C’est vrai que nous allons beaucoup recruter, nous allons passer de 13 à 70 collaborateurs en deux ans. C’est très simple, j’ai décidé de recruter un CEO, en la personne de Benoit Gourdon. Il était responsable du développement Europe chez Adobe après leur avoir revendu Neolane. Il a démissionné de son poste pour prendre celui de CEO de tellmeplus. Je n’ai pas l’expérience pour gérer une boite de 300 personnes à l’international, et puis je n’en ai pas vraiment envie non plus.
Et en terme de management, comment cela se passe-t-il ?
C’est un management à deux têtes, Benoit s’occupe de l’opérationnel, commercial, et c’est le représentant juridique et moi je m’occupe de la partie technique, innovation et stratégie d’entreprise, par exemple savoir quand on va attaquer le marché US, et nos axes de recherche. Je pense qu’il faut se connaitre et connaitre ses capacités. Je n’aurais pas pu justifier de ma capacité à diriger la vision que nous avons, alors que Benoit oui.
Jean Michel Cambot en live.
Comment arrivez-vous à garder les talents de votre entreprise alors que vous êtes face à des mastodontes ?
Je pense que ma façon de manager y est pour beaucoup. Cela fonctionne parce que nous sommes une petite équipe. Ensuite, je leur ai donné des BSPCE et surtout nos collaborateurs techniques sont co-inventeurs des brevets que nous déposons. Je pense aussi qu’on se choisit mutuellement, par exemple nous avons quatre PhD qui travaillent ensemble, ils se connaissent depuis des années et ils ont déjà travaillé ensemble ce qui crée une ambiance unique. Je leur fais une entière confiance.
Qu’est-ce qui vous a poussé à entreprendre ?
En 90, j’ai inventé Business Object, j’ai déposé le brevet, mais je n’ai pas entrepris. Je suis parti aux États-Unis, j’ai aidé au lancement de plusieurs startups. 20 ans plus tard, j’avais toujours la fibre de la création, mais cette fois je me suis promis d’aller au bout. Avec le temps passant, je préfère trouver la bonne équipe, qui est intéressée par le code, et moi me consacrer à l’aspect projet, stratégie ou marché.
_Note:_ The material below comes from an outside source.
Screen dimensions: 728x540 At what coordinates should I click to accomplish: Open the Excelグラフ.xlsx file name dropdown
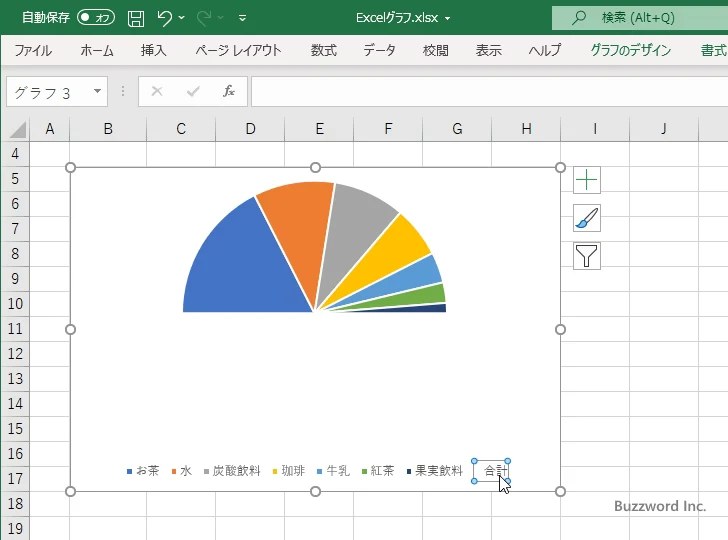tap(448, 19)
C’est ce que je trouve avec tellmeplus.
On est toujours sur le fil du rasoir, même avec un business model pertinent et validé, une technologie de folie et une équipe fantastique, rien ne peut contrôler le client.
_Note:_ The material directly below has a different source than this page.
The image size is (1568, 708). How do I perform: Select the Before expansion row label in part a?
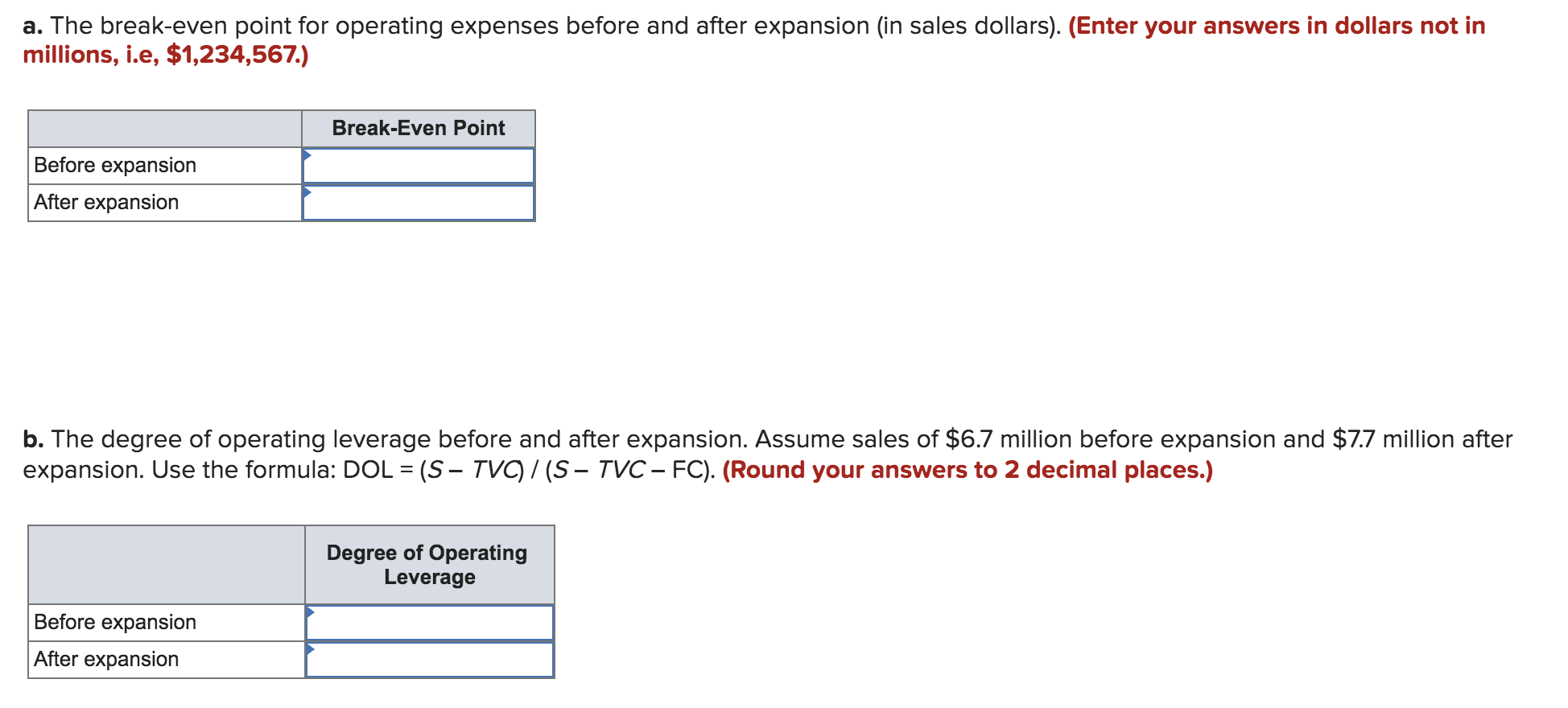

Quel conseil donneriez-vous aux entrepreneurs ?
Ne jamais lâcher ! Le nombre de fois où je me suis dit « ça y’est c’est foutu ». J’ai eu des subventions, des business angels qui m’ont suivi, puis j’ai eu la chance de pouvoir mettre de l’argent, mais on est toujours sur le fil du rasoir. Même avec un business model pertinent et validé, une technologie de folie et une équipe fantastique, rien ne peut contrôler le client. Le tout c’est de tenir assez longtemps pour faire de la R&D sans chiffre d’affaires. On finit toujours par y arriver, il ne faut pas se décourager.